|SUMMARY OF:||A Special Report on the Department of Revenue, Oil and Gas Tax Audit Process, June 20, 2014|
Purpose of the Report
In accordance with Title 24 of the Alaska Statutes and a special request by the Legislative Budget and Audit Committee, we have conducted a performance audit of the Department of Revenue’s (DOR) oil and gas tax audit process. This audit evaluates the effectiveness of DOR’s oil and gas production tax audit group (audit group) by comparing audit processes used for relevant tax structures and by comparing the current process to industry best practices. Impediments to the audit process were identified and recommendations for improvements were made. The audit also examined DOR staff’s professional qualifications and assessed whether resources were sufficient to address the audit backlog.
In summary, the audit concluded that under Petroleum Production Tax (PPT) and Alaska’s Clear and Equitable Share (ACES), fewer tax return audits were conducted, and audits took an average of 2.5 times longer to complete than under the Economic Limit Factor. Despite fewer completed audits, PPT and ACES audits continued to cover a significant portion of annual tax liabilities and resulted in $488 million in assessments for the 2006 and 2007 tax years.
The audit found that oil and gas auditors were qualified to perform audit functions and auditors met the minimum education and experience requirements for their positions. However, productivity and effectiveness could be improved by implementing a formal training program.

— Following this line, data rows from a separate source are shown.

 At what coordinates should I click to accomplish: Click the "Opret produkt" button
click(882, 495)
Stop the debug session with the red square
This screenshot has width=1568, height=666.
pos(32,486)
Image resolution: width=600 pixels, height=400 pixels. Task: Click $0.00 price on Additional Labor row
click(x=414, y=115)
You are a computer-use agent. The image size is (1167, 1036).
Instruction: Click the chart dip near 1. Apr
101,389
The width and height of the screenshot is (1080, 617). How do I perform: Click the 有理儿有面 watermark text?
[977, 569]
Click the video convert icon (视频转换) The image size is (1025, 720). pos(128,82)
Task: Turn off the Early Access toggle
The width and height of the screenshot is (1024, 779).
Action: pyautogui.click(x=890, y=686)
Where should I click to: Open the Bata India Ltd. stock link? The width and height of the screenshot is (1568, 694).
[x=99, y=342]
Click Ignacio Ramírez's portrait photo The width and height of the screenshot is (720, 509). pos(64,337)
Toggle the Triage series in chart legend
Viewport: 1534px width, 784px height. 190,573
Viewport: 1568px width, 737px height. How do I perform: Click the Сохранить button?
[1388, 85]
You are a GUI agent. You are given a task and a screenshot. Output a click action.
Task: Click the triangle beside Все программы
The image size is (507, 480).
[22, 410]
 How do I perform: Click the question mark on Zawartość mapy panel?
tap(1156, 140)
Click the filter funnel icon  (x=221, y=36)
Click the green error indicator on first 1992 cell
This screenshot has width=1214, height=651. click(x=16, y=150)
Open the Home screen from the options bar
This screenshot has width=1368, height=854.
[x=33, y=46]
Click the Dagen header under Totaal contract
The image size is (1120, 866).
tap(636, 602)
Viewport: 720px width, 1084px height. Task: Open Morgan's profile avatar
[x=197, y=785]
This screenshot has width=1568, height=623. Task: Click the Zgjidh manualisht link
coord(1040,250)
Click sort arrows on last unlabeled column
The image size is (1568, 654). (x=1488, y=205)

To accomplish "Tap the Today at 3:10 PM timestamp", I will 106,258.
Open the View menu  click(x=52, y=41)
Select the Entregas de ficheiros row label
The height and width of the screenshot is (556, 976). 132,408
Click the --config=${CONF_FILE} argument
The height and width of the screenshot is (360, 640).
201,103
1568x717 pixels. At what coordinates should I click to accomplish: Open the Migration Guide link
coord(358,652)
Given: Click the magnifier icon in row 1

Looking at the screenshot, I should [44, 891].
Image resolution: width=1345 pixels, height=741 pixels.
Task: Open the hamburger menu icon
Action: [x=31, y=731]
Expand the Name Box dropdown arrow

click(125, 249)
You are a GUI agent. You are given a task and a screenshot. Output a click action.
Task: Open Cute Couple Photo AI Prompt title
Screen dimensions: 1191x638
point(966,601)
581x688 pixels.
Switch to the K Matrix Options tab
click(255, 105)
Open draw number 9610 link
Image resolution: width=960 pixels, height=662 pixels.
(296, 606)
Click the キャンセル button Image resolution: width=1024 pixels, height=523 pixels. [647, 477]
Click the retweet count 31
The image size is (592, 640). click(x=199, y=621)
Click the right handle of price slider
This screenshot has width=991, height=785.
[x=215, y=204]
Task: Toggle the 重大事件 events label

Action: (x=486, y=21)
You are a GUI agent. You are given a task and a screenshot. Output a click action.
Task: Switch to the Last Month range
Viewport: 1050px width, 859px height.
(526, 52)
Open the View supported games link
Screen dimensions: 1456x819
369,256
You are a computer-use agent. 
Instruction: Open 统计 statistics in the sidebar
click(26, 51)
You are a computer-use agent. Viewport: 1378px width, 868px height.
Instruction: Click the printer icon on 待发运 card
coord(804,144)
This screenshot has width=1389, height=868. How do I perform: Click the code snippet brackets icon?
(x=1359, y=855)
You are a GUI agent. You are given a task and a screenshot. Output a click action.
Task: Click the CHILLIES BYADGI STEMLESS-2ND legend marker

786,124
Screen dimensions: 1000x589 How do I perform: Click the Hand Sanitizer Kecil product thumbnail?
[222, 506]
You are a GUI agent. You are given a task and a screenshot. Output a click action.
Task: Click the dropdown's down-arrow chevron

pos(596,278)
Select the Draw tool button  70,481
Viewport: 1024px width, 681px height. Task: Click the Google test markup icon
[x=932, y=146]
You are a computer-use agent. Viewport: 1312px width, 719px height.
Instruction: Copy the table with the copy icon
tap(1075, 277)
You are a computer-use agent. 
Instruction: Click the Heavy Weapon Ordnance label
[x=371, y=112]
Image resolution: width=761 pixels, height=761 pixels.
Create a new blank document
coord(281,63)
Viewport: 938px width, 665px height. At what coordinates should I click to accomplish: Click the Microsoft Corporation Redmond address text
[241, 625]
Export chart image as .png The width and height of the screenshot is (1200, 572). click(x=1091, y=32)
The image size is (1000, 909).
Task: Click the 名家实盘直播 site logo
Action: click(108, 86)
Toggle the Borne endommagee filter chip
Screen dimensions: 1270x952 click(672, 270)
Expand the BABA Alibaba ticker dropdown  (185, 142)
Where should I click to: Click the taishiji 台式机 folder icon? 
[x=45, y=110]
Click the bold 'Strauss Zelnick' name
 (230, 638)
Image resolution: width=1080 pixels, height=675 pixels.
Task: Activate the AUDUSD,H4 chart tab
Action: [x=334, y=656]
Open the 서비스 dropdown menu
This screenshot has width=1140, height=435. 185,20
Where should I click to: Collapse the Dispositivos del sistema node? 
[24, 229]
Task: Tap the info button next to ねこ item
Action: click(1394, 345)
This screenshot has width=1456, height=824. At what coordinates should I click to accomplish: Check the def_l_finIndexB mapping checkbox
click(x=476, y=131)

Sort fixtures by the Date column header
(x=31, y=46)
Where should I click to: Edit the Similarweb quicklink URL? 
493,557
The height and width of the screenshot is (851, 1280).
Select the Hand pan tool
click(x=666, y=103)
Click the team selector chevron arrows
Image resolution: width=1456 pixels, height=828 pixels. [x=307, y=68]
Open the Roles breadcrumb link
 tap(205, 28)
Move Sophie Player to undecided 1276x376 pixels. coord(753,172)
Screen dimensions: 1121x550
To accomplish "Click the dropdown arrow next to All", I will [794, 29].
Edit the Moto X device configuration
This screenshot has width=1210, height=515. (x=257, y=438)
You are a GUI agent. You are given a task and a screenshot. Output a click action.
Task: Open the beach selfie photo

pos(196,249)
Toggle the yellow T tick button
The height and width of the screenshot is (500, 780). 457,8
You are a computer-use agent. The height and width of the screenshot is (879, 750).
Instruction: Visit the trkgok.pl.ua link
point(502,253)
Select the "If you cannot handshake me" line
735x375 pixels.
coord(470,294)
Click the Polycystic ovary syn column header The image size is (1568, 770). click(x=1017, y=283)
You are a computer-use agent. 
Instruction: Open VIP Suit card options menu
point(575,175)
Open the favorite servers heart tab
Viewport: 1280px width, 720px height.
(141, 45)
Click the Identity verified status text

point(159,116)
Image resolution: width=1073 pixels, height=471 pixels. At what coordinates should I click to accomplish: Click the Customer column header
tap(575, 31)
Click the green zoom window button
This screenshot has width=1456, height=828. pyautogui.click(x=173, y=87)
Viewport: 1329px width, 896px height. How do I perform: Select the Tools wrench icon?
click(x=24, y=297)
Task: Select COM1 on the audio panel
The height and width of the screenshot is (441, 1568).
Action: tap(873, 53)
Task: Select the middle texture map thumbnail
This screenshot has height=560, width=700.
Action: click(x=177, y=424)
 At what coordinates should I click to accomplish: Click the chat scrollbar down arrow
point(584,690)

As of March 31, 2014, the audit group had a backlog of 55 tax return, 023 credit, and 025 credit audits. While DOR’s backlog of credit audits can be addressed by current resources, it is unclear if DOR will be able to address the backlog of tax return audits. DOR management is confident of its ability to address the backlog. However, our audit does not support management’s level of confidence. Given the number of planned audits and the impediments to the audit process identified as part of this audit, there is a risk that DOR will not be able to meet its audit mandate. This risk can be mitigated by implementing improvements to the audit process.
Overall, the audit concluded that the audit group’s processes do not follow best practices applied by the auditing profession and other states in five areas: project management, risk assessment, materiality, audit documentation, and taxpayer communication. Implementing auditing best practices could improve DOR’s audit quality and timeliness. (See Recommendation No. 1.)
The Tax Division is implementing the Tax Revenue Management System (TRMS) which could address several findings identified above. However, because the system is in the early development stages and the oil and gas production tax configurations have not been defined, the TRMS’ success in addressing these issues is difficult to predict.
Findings and Recommendations
Recommendation No. 1
The Tax Division director should ensure the procedures for conducting oil and gas audits incorporate best practices.
DOR audit and review procedures do not reflect auditing best practices in the following areas: project management, risk assessment, materiality, audit documentation, and taxpayer communication. Applying best practices may help the audit group comply with the statutory time limit by improving audit efficiency and effectiveness.